Panic Nation, by the way, is a very valuable addition to every food industrialist's book shelf, and wonderful reference and defense against those who would point fingers at our profession and industry.

It's a compilation of expert essays, edited and vetted by eminent British medical scientists, Stanley Feldman and Vincent Marks, and demonstrates, most succinctly and soundly, how, when it comes to food, diet and lifestyle, the public is gullible victim of an incredible amount of mumbo-jumbo hogwash.

The book explains why and how we have become a society of 'miserablists', unhealthily obsessed with our health and looking on the dark side of life, instead of celebrating the fact that we live far longer, healthier lives than any of our ancestors.
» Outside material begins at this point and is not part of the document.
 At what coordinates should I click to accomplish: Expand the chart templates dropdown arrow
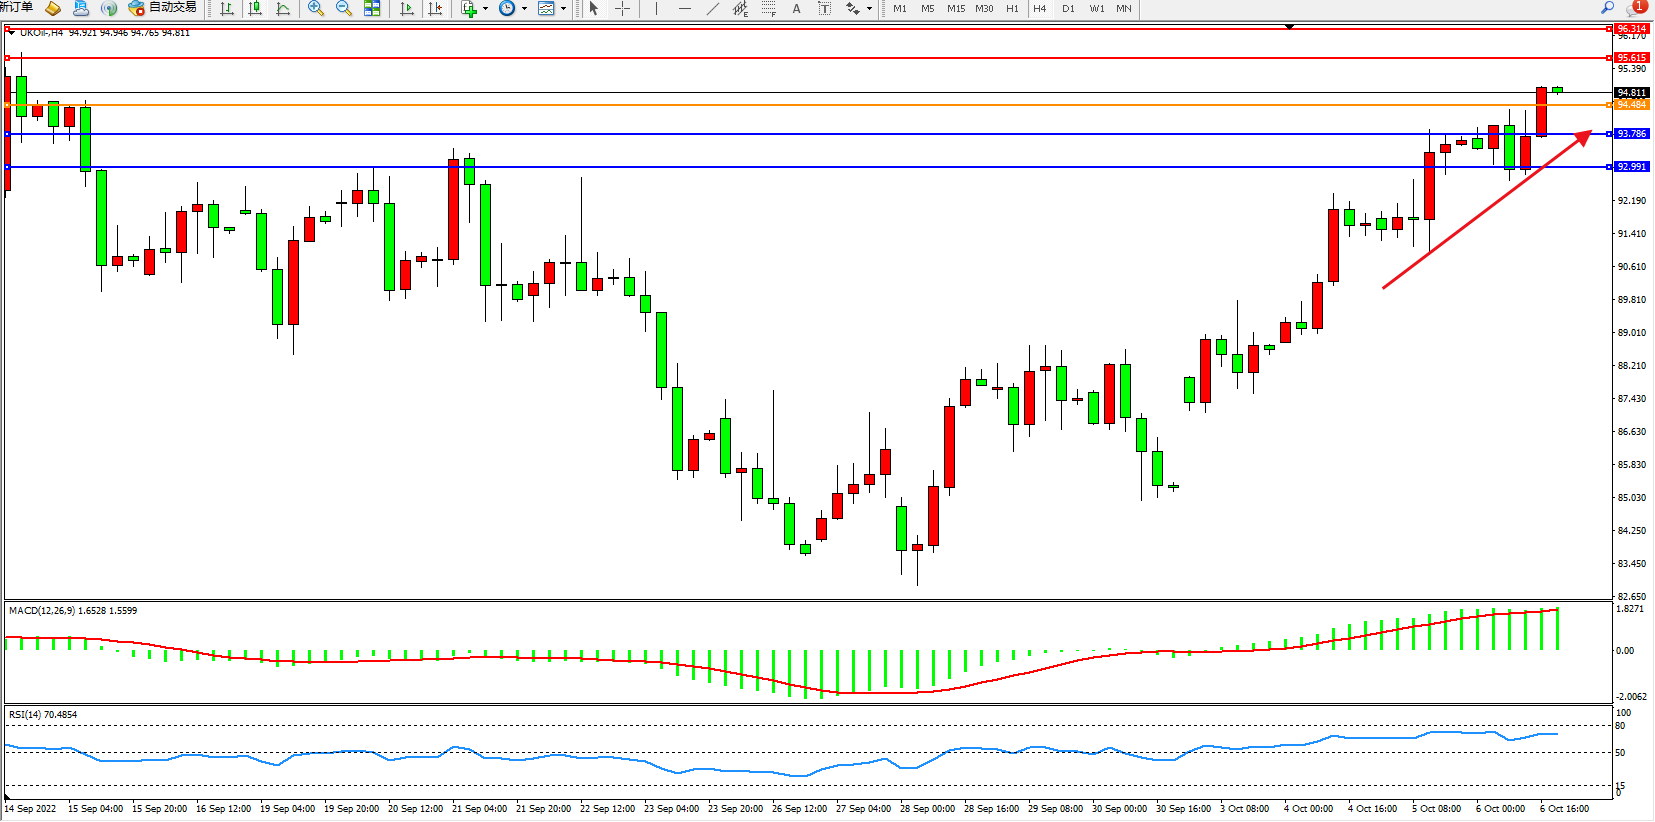click(x=563, y=8)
We live with a powerful cultural aversion to risk; the default setting for the human condition is a state of vulnerability and victimhood, and we need professional and governmental nannies to protect us from the challenges and problems of everyday life.

So, in our susceptibility and uncertainty, we believe the 'entrepreneurial scaremongers and professional panic merchants', and 'as though gripped by semi-religious conversion, we condemn this or that food as being "junk"; we pay over the odds for food termed "organic", although we know it possesses no extra power; we spend millions on magic potions, treatments and herbal medicines that have been demonstrated to be useless; we eat silly diets in the ill-founded belief that they will make us happier or live longer . . . Even though the gurus of this modern cult turn out, time and again, to be no more than witch doctors in modern dress, they still scare us to the point where we become irrational and accept their brew of pseudoscience and magic.

Though outspoken and given ready media access, anti-salt activists remain an angry minority opinion. Salt has accumulated many friends in its millennia of culinary service to mankind.